**SOURCE EXCERPT**
______________________________

Shop OBEX P1 Docs P2 Docs Learn Events
Question about the PINx & DIRx registers and instructions AND, ANDN, OR, XOR behavour - Page 2 — Parallax Forums

Question about the PINx & DIRx registers and instructions AND, ANDN, OR, XOR behavour

2

Comments

  • David BetzDavid Betz Posts: 14,516
    edited 2013-05-29 09:32
    I think common usage will dictate that we don't have a real problem here. outa virtually never has to be read, except in r/m/w atomic operations, and we've got that covered. We've always had the rule that ina not be used on the left side of a Spin assignment. Adding the rule that outx not be used on the right does not seem burdensome to me. Pathological examples aside, such use would almost never occur in real life.

    -Phil
    I think this is only true if you're talking about Spin where Chip will add the shadow register. If you compile the statement below with PropGCC you will get two different results depending on whether you use optimization. To get the r/m/w code you will have to use -Os or some other form of optimization. Unoptimized code won't work because it will expand the assignment operator into a separate read and write of the register.
    PINA &= 7;
    

    Without optimization:
        15c8:	f80fbca0 			mov	1c <r7>, 7e0 <PINA>
        15cc:	070efc60 			and	1c <r7>, #7
        15d0:	07f0bfa0 			mov	7e0 <PINA>, 1c <r7>
        15d4:	f80fbca0 			mov	1c <r7>, 7e0 <PINA>
        15d8:	070efc60 			and	1c <r7>, #7
        15dc:	07f0bfa0 			mov	7e0 <PINA>, 1c <r7>
    

    With -Os optimization:
        15bc:	07f0ff60 			and	7e0 <PINA>, #7
        15c0:	07f0ff60 			and	7e0 <PINA>, #7
    

    The optimized code will work but the unoptimized code will fail. This will be difficult to explain to people since we normally use unoptimized code when debugging and we don't expect it to behave differently from optimized code other than being slower and bigger. In practice, PropGCC will probably have to provide inline assembly to update the PINx registers so the semantics are the same whether optimizing or not.
  • Phil Pilgrim (PhiPi)Phil Pilgrim (PhiPi) Posts: 23,514
    edited 2013-05-29 09:58
    cgracey wrote:
    And we'd have to apply the same rules for DIRx, in order to keep all operations atomic so that concurrent PASM code runs properly.

______________________________

**REQUEST 1**
Please rewrite the stretch of rows from the line containing "Web [806, 1119]" through the line containing "value [698, 104]", keeping each word as it is and multiplying every coordinate in the answers by 0.55, rounded to whole numbers with halves going up.

**DATA SECTION**
______________________________

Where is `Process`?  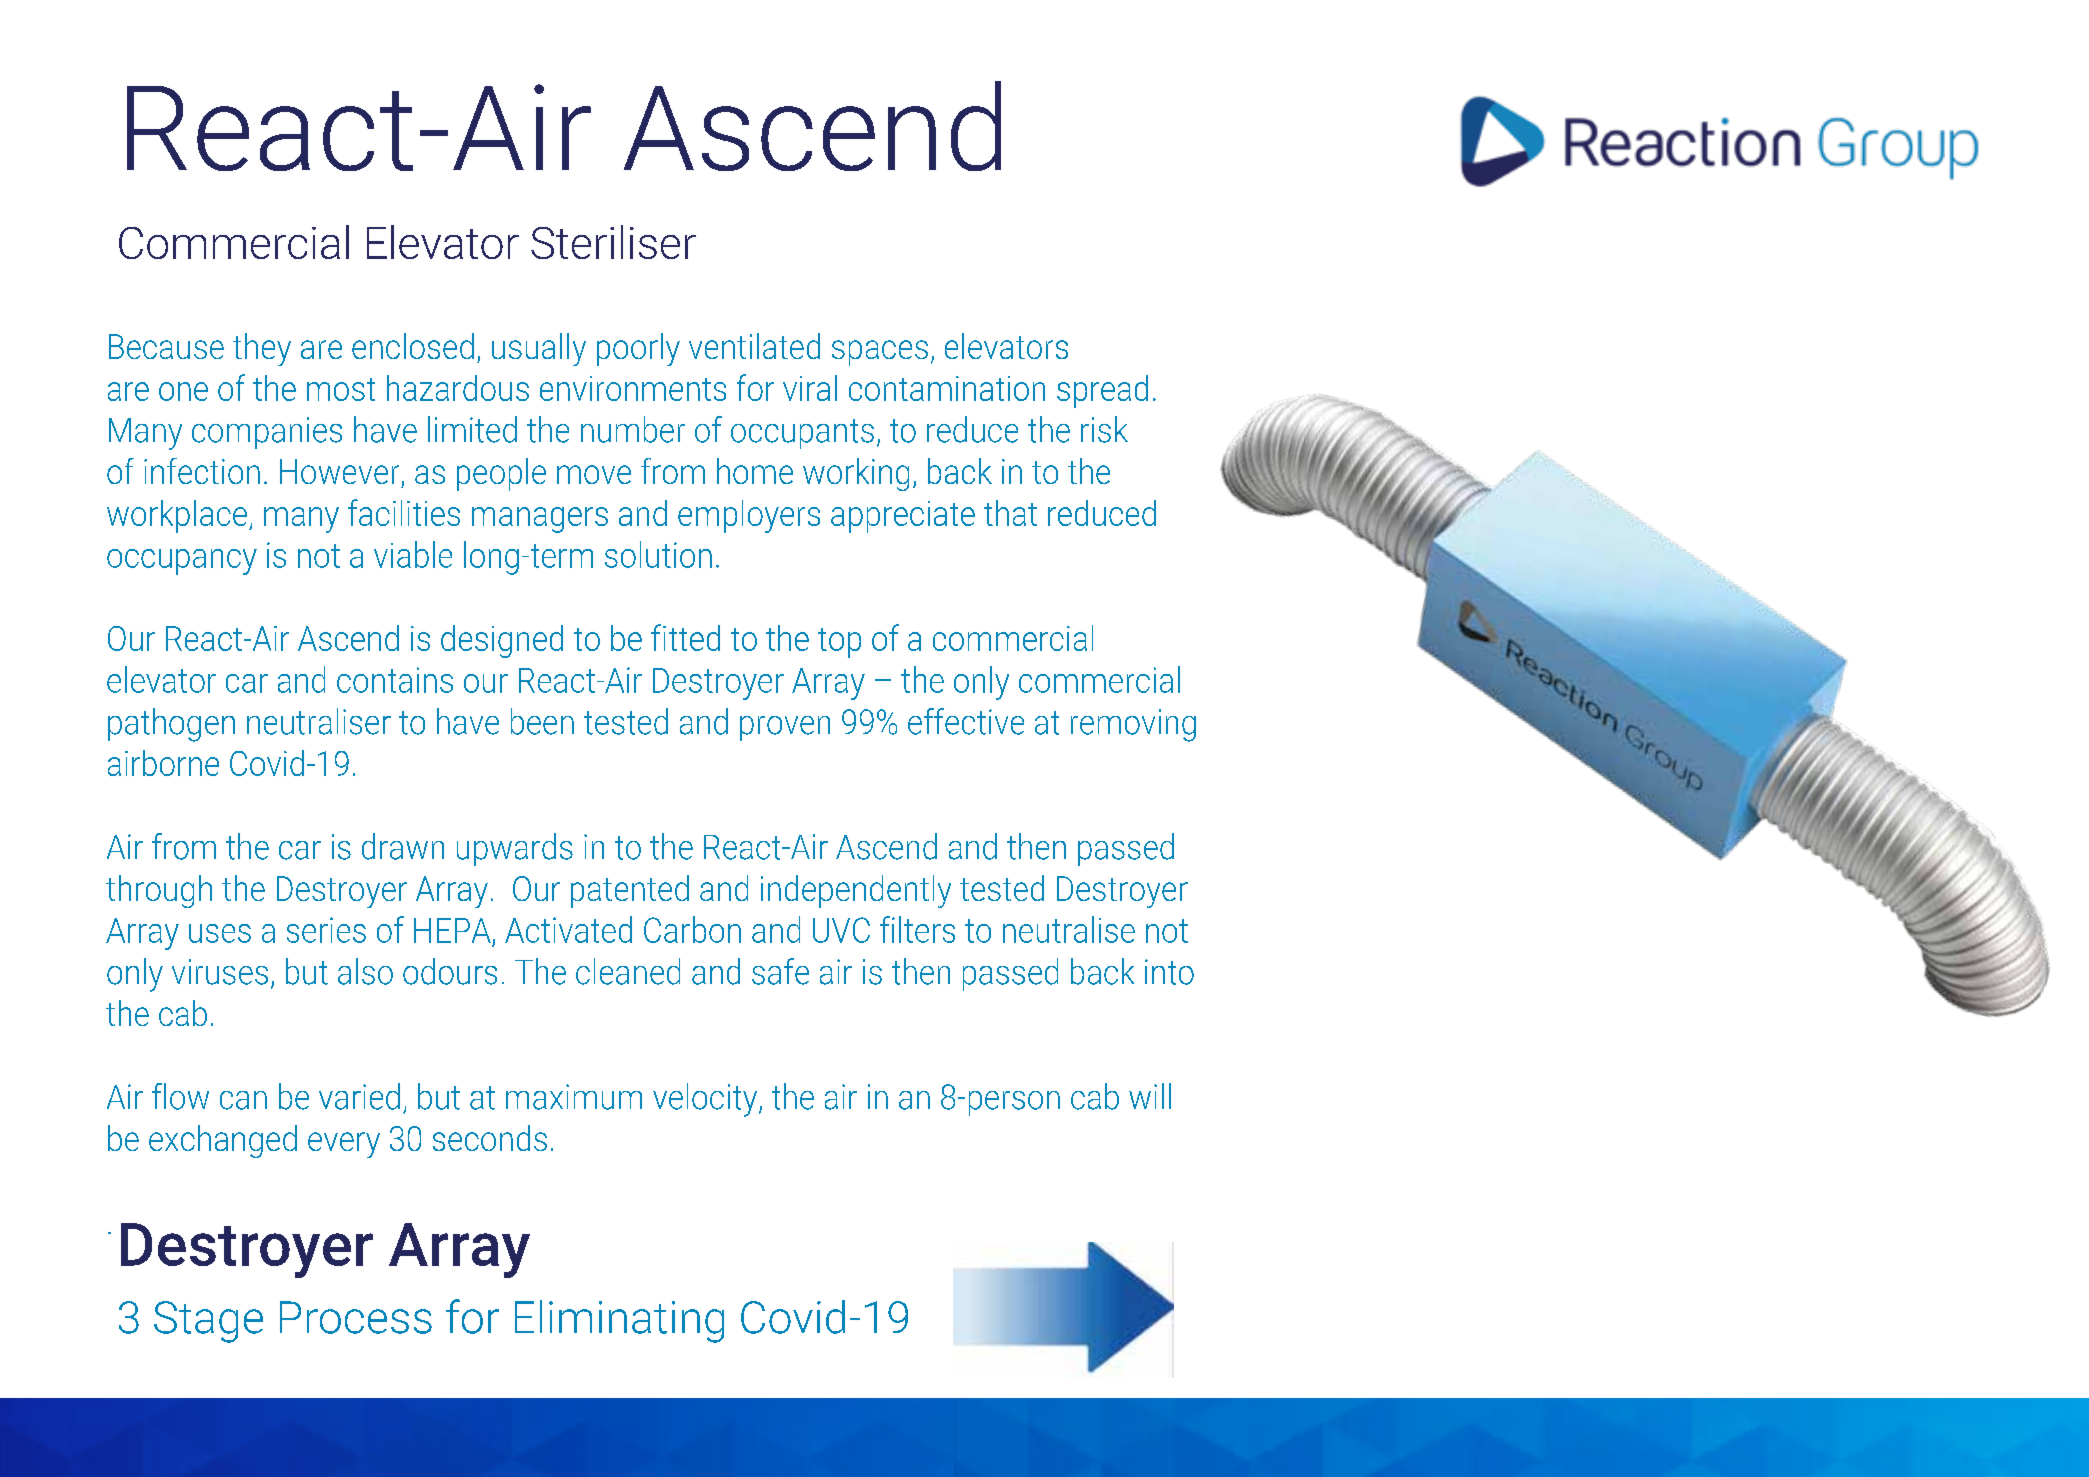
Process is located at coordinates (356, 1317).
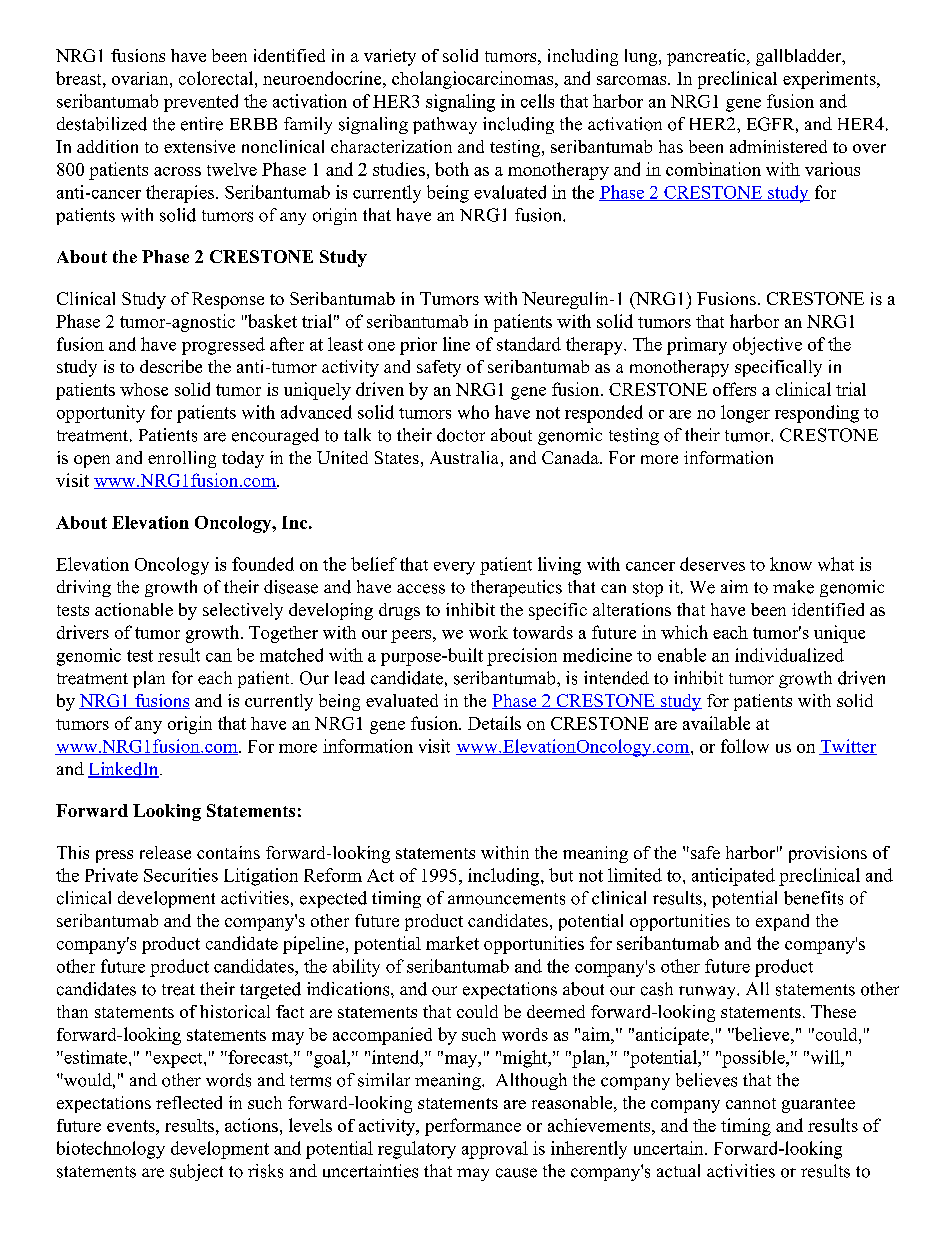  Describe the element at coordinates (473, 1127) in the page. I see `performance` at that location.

______________________________

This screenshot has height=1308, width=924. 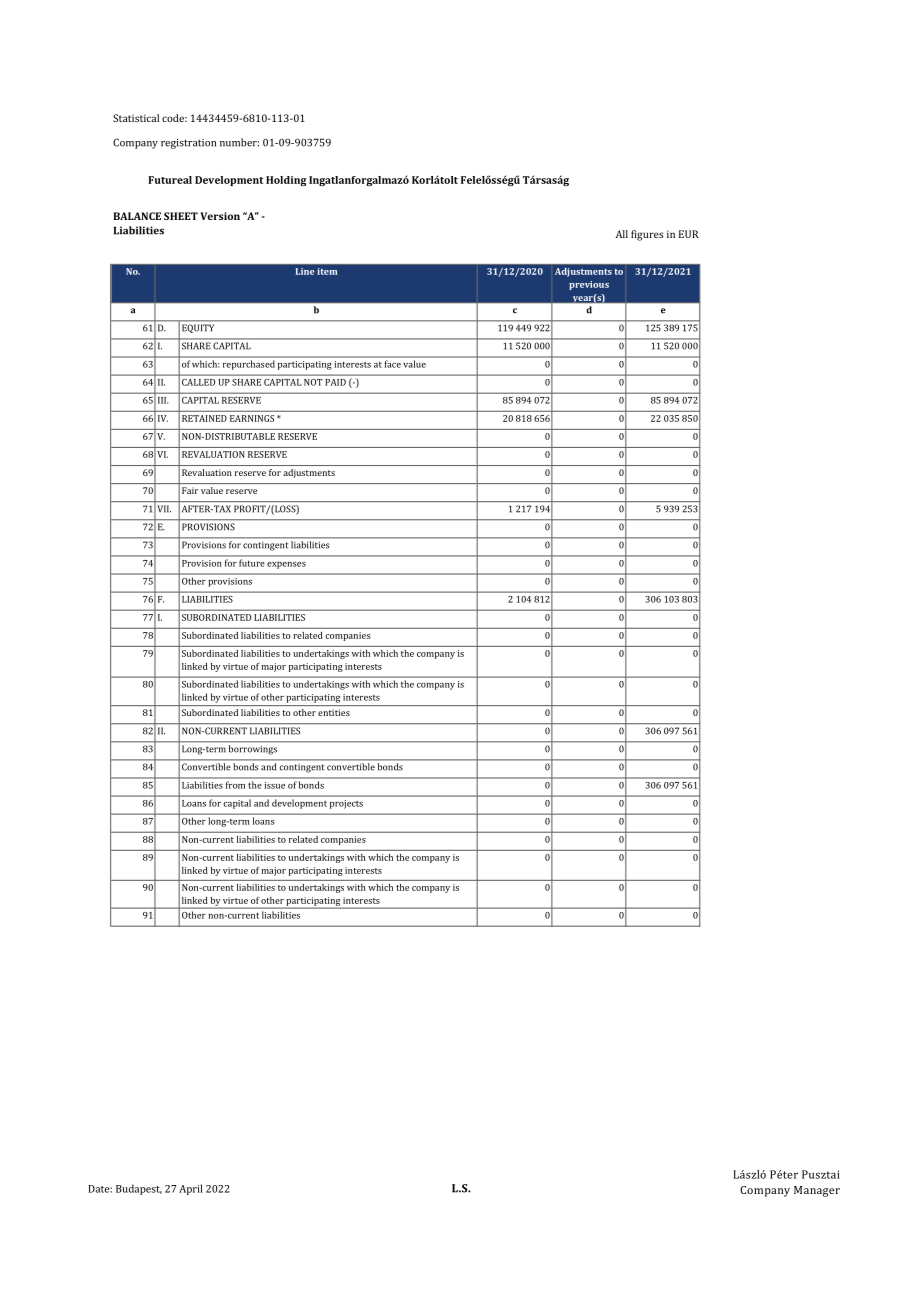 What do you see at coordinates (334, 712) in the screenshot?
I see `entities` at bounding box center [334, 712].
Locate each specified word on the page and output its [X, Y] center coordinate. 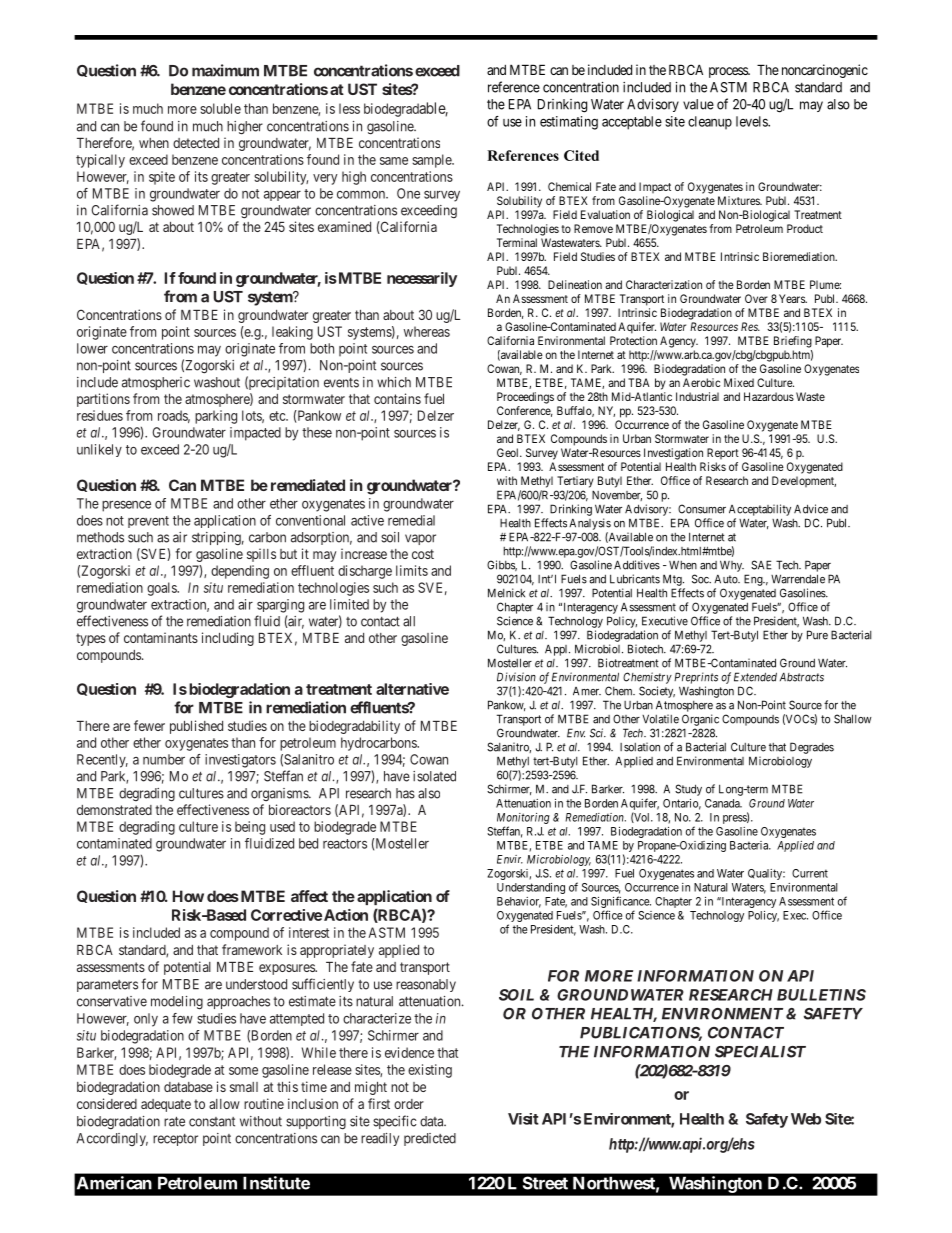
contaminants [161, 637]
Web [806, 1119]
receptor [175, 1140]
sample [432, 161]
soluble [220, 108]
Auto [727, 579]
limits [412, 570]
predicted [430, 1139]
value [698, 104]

______________________________

**REQUEST 2**
Copy the stretch of the forum thread from "Shop OBEX P1" through "in real life.", swapping "r/m/w" for "read-modify-write" throughout.

**FULL OUTPUT 1**
Web [443, 615]
receptor [96, 627]
sample [238, 89]
soluble [121, 59]
Auto [400, 318]
limits [227, 314]
predicted [237, 626]
value [384, 57]

**FULL OUTPUT 2**
Shop OBEX P1 Docs P2 Docs Learn Events
Question about the PINx & DIRx registers and instructions AND, ANDN, OR, XOR behavour - Page 2 — Parallax Forums

Question about the PINx & DIRx registers and instructions AND, ANDN, OR, XOR behavour

2

Comments

  • David BetzDavid Betz Posts: 14,516
    edited 2013-05-29 09:32
    I think common usage will dictate that we don't have a real problem here. outa virtually never has to be read, except in read-modify-write atomic operations, and we've got that covered. We've always had the rule that ina not be used on the left side of a Spin assignment. Adding the rule that outx not be used on the right does not seem burdensome to me. Pathological examples aside, such use would almost never occur in real life.